Si algo me llamó la atención en Madrid, donde viví, fue el escasísimo interés que despertaba en la gente la Selección de España. Huérfanos de títulos, históricamente apichonados frente a alemanes, italianos o sajones, suelen envidiar ese desborde pasional que la albiceleste dispara en jugadores y público. Los españoles afirman, irónicos y divertidos, que su reino es una variopinta amalgama de principados y autonomías unidos por una única bandera... la de El Corte Inglés. Exageran, pero no tanto. Ellos supieron construir un gran país, pero son minuciosos patriotas de sus pueblos. Lo que ahora advierto, aquí –con la obvia excepción del oasis de los mundiales–, es una gélida distancia con el mito del “equipo de todos”. Nos españolizamos, joder, justo en lo que no debíamos.
Es cierto que la personalidad de nuestras stars, más allá de sus talentos, poco ayuda a la identificación masiva. El formateo preadolescente de esta generación Play Station está a años luz del indomable espíritu transgresor de Maradona, la pasión de tipos como Simeone o Ruggeri, la solidez de Valdano. Estos chicos son outsiders de luxe, íconos vacíos, tipitos de compu. Ponen lo suyo, se ilusionan de verdad y eso se nota en sus tiernas sonrisas. Pero la época no ayuda. Viven presos, en torres de cristal. Son inaccesibles, poco enamoradores sin la pelota.
En 1990, Basile no tenía a Maradona en su equipo, suspendido y en guerra con el mundo. Pero ese mal de ausencia terminó beneficiándolo. Armó un grupo con nueva mística, sin líderes excluyentes. De la nada apareció un equipo sólido, ganador, que además jugaba lindo. Ruggeri empujaba, Astrada ordenaba, Leo Rodríguez conducía, Latorre y Batistuta definían. Todo perfecto hasta el 0-5 de la brillante y muy fugaz Colombia de Maturana en el Monumental. Después, llegó Maradona y lo tapó todo. Literalmente.

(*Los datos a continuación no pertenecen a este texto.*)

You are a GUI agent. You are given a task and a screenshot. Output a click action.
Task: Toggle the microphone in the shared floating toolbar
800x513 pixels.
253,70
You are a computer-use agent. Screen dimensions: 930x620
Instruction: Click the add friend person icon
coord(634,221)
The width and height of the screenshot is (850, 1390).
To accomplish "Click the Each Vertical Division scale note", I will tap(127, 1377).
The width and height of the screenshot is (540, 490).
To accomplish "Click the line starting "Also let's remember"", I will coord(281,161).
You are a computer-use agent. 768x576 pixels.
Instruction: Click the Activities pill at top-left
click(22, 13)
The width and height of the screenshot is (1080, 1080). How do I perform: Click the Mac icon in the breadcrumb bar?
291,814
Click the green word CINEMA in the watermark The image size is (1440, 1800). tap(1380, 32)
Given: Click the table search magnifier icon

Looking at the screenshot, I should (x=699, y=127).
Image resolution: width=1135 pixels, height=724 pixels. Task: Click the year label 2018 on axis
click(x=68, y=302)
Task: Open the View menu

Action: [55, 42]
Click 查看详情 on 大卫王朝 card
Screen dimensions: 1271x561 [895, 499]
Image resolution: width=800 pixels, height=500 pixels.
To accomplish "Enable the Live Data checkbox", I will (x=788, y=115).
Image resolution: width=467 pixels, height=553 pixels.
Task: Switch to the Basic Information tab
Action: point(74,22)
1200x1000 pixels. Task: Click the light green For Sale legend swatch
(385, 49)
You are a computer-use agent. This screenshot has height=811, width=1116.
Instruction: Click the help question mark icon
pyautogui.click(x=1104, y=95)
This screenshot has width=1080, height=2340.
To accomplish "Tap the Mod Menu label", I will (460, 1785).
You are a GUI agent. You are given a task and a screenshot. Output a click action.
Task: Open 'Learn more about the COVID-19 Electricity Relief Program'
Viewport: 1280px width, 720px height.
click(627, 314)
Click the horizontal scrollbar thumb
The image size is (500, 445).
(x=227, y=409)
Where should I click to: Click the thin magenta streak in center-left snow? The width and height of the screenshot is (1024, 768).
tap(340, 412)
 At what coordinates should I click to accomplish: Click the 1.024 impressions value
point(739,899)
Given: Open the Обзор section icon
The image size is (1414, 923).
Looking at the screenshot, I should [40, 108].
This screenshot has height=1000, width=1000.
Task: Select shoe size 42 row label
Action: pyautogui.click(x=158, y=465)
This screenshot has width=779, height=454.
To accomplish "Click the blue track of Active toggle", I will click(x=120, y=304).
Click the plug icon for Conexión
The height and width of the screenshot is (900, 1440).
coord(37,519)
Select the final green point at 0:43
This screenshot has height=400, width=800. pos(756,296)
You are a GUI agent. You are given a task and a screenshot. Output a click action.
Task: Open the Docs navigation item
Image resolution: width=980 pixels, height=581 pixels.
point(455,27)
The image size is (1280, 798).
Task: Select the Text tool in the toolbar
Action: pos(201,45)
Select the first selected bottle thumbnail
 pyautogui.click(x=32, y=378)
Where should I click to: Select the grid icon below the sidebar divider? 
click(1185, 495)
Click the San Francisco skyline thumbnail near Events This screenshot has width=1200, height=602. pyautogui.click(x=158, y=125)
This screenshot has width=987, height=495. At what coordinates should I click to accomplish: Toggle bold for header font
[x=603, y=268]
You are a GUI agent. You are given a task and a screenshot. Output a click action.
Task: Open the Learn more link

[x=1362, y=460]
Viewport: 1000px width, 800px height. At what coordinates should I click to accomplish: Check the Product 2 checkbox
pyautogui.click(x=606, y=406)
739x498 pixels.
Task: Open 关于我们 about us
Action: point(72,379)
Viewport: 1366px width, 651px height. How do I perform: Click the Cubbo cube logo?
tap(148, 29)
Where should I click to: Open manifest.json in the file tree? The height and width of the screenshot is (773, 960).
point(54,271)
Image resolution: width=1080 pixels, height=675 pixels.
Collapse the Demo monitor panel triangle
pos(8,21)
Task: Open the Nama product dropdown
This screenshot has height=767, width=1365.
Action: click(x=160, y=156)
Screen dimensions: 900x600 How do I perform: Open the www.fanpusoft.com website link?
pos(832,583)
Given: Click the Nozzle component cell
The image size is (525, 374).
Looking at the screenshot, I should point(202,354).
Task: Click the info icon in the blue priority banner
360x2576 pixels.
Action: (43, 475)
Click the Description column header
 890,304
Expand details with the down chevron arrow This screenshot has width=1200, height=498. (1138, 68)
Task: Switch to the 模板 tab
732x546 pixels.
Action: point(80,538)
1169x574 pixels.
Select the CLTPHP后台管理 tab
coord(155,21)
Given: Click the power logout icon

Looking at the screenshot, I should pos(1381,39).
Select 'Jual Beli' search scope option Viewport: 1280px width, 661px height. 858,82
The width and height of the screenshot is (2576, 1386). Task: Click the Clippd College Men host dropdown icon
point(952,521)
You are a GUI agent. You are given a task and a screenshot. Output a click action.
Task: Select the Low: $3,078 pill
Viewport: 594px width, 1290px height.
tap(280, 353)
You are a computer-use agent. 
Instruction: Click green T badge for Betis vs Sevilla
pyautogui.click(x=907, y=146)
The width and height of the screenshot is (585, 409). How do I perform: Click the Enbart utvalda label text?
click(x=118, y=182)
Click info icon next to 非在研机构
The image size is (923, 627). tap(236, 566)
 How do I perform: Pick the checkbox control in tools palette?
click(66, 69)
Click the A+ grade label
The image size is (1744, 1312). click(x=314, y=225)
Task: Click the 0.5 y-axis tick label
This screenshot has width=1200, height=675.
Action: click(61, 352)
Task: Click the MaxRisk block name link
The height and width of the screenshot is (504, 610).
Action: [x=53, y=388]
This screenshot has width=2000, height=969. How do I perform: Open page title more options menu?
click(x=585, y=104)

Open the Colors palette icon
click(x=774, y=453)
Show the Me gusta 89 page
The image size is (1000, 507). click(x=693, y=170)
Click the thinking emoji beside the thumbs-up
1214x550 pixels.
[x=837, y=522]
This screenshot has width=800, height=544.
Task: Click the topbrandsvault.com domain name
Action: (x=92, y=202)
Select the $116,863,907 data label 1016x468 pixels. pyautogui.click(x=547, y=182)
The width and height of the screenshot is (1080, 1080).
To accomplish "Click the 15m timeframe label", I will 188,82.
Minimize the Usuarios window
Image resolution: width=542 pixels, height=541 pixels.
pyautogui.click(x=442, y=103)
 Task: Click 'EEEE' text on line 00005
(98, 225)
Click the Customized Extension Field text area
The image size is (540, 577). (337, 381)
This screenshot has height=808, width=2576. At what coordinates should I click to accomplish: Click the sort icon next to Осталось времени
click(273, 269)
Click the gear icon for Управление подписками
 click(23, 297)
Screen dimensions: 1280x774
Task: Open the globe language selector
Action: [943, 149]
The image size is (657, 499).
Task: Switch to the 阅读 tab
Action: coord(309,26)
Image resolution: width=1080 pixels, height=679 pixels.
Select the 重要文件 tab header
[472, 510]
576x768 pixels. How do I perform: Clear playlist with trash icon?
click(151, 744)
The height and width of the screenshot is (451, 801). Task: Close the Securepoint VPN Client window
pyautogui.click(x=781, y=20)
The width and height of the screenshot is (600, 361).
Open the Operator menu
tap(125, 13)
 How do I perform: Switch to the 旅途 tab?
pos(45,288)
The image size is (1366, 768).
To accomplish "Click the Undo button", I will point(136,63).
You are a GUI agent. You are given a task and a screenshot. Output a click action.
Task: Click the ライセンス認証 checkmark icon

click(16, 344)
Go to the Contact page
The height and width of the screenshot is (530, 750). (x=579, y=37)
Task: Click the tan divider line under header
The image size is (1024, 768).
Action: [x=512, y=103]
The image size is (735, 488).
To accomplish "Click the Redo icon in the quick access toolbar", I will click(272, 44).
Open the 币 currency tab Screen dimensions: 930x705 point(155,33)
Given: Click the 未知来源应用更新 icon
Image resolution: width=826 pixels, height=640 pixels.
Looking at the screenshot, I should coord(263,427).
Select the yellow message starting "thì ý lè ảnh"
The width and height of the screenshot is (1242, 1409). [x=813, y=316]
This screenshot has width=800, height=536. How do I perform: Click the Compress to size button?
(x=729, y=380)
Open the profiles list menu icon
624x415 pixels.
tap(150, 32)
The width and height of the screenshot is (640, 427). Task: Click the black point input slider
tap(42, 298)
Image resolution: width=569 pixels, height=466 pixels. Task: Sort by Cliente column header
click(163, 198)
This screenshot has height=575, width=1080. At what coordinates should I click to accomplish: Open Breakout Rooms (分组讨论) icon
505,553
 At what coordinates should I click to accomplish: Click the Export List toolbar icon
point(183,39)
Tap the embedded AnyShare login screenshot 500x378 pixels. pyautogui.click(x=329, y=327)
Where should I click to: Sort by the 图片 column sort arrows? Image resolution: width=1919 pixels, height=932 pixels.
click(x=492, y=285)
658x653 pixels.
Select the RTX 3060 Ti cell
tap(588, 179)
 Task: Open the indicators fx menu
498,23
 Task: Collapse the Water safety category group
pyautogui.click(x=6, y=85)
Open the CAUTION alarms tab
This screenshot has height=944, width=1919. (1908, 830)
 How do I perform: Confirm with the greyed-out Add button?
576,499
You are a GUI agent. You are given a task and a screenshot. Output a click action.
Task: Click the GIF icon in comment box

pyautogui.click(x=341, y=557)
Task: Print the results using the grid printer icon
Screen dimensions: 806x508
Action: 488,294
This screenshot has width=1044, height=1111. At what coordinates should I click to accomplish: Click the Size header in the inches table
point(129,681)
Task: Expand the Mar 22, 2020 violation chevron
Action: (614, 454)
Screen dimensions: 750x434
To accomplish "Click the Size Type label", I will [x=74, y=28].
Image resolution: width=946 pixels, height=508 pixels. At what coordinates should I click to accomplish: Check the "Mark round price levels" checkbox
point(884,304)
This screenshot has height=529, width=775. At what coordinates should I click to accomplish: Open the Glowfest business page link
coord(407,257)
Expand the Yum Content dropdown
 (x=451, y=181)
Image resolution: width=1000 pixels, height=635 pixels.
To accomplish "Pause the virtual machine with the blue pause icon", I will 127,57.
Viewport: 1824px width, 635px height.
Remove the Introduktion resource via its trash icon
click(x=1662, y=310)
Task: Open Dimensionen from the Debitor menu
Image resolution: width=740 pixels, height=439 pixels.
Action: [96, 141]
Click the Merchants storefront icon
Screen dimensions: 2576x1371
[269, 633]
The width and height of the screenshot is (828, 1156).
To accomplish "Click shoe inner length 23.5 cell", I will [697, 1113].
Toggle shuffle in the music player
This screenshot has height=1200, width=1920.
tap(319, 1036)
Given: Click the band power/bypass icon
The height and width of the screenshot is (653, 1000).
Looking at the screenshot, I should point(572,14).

Hoy Basile es otro. Desconfiado, agresivo, soberbio, encerrado en sí mismo. Perdió la alegría y eso se nota en su equipo, contenido, esquemático en su lirismo. El hombre parece golpeado. Vive esta última chance como la gran revancha que le permitió la vida. Quizá tenga derecho a sentirlo así: su anterior paso por la Selección apuntaba a lo más alto y se cayó por una cadena de papelones indignantes. Basile fue tan víctima como cómplice de toda esa historia y él lo sabe. Por eso actúa así. Divide al mundo en mitades: los que están conmigo y los demás. Una visión apocalíptica, muy maradoniana por cierto. Fatalmente alejado del original, su nuevo 10 es Riquelme, quien contagia todo –por presencia u omisión– con su melancólico touch, exquisito y abismal. Los jóvenes solistas de la orquesta aportan lo suyo en el show, claro, pero saben que hay demasiada gente pendiente de sus piernas de oro. No es fácil.
Por eso, nobles colegas del tablón, para eludir todo posible desconsuelo, les propongo que en lo sucesivo olvidemos diferencias y disfrutemos de lo disfrutable si en la cancha juega Argentina. Vamos. Resucitemos esa inofensiva vanidad nacional; dejémonos ganar por la poética del amor a los colores, ese patriotismo módico que nos ha hecho famosos en el mundo todo.